この微笑は、アルカイックスマイルと呼ばれ、古代ギリシャの彫刻に見られる特徴ですが、
また世界三大微笑と称される程、 国内外から非常に高い評価を受けている彫刻です。

世界三大微笑は、他にダビンチのモナリザとスフィンクスを指すそうです。

モナリザと肩を並べる微笑と言うことになりますが、

この像は、モナリザよりも1000年近くも前に作製されていて、しかも彫刻なので、

その写実性や存在感は、モナリザをも凌ぐと私は思います。

実際にこの像を前にした時、 1300年も前に作られたとは思えないほど、艶があり、まるで生きているかの様な微笑みに、立ちすくんでしまいました。

奈良の斑鳩では、法隆寺の回廊の柱に見られるエンタシスや、
この如意輪観音座像に見られるアルカイックスマイルなど、

飛鳥時代に古代ギリシャから伝わったと考えられるデザインを肌で感じることができます。

奈良にお越しの際は、ぜひ、斑鳩まで足を運んでこの中宮寺の菩薩様に会いに行ってみてください。




画像を貼付けたいところですが、モノがモノだけに、フリーで使える画像がありません。

こちらの中宮寺のサイトからご覧下さい。

 中宮寺

 

興福寺 阿修羅像

大仏で有名な東大寺の直ぐ近く、奈良公園内に位置する興福寺にある仏像です。

この像はあまりにも有名であるため、一度は耳にされた事もあるかと思いますが、

2009年に東京国立博物館で開催された「阿修羅展」では、 約100万人という入場者数を記録しました。

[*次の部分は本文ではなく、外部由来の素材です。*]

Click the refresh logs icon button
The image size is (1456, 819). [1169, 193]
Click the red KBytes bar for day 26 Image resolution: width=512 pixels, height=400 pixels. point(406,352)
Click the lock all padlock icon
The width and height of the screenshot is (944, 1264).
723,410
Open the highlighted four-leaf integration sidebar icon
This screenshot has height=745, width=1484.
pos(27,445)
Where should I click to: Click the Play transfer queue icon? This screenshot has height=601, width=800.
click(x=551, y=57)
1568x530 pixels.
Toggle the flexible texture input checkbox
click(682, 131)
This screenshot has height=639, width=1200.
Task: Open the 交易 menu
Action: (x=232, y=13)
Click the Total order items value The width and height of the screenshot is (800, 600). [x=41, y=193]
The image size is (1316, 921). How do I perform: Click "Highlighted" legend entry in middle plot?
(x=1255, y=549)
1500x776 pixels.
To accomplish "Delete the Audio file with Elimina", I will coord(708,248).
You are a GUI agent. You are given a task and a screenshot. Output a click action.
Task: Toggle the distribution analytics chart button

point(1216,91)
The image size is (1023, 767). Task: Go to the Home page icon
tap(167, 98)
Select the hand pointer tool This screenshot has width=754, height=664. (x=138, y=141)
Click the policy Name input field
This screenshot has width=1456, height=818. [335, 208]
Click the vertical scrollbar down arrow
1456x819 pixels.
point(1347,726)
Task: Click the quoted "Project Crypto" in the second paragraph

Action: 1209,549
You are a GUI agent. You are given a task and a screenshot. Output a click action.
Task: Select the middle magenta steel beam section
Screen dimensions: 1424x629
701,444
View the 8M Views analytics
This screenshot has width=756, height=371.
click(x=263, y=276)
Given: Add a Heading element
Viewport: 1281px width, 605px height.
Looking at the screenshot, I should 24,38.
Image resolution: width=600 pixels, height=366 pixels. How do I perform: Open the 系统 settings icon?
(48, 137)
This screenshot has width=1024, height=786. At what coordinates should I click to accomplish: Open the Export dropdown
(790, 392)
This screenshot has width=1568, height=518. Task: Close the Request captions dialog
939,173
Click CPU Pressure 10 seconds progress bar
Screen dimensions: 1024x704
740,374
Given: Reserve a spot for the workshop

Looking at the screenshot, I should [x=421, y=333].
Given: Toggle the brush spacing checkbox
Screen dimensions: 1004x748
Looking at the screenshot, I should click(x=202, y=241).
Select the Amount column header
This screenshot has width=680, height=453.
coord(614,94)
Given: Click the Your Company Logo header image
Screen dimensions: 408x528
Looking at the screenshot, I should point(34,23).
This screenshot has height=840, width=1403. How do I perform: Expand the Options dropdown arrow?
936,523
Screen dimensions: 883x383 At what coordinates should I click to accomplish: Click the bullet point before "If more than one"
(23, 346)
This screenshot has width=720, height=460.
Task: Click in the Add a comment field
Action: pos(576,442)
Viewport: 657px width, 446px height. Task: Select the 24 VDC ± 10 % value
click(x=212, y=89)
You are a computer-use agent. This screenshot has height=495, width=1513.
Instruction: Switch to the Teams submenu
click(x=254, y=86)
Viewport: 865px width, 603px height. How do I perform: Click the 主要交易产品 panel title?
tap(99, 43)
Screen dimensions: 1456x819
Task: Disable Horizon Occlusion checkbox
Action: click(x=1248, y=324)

人気の秘密は少年のような端正な顔立ちを見れば、 納得いただけるかと思いますが、

実は、もう一つ秘密があるのです。

その立ち姿は、三面六臂(頭が3つで腕が六本)という異形な姿であるにも関わらず、

非常に均整の取れた、バランスの良い姿をしています。

ここにはなんと、黄金比が隠されているのです。

黄金比は、自然の中に存在する、最も美しい比率と言われ、

例えば、ミロのビーナスや、ダビンチが描いた人体像にも取り入れられています。

阿修羅像の場合は、 上げている両手の端から端までが、26cm

手の先から、台座の下までの高さが、42cm

この比率は、1:1.615

黄金比は、1:1.618と言われるので、

ほぼ、正確に黄金比になっていると言えるでしょう。



こちらも使える画像が無いため、

画像は、興福寺のサイトからご覧下さい。

興福寺

 

美術やデザインと言うと、つい西洋美術に目が行ってしまいがちですが、

日本にも、このように素晴らしい仏像や他にも美術品が多くあります。

芸術の秋、奈良や京都では、 多くのお寺で、秘仏の特別公開が実施されます。

この秋は、ぜひ、日本の素晴らしい芸術に触れてみてください。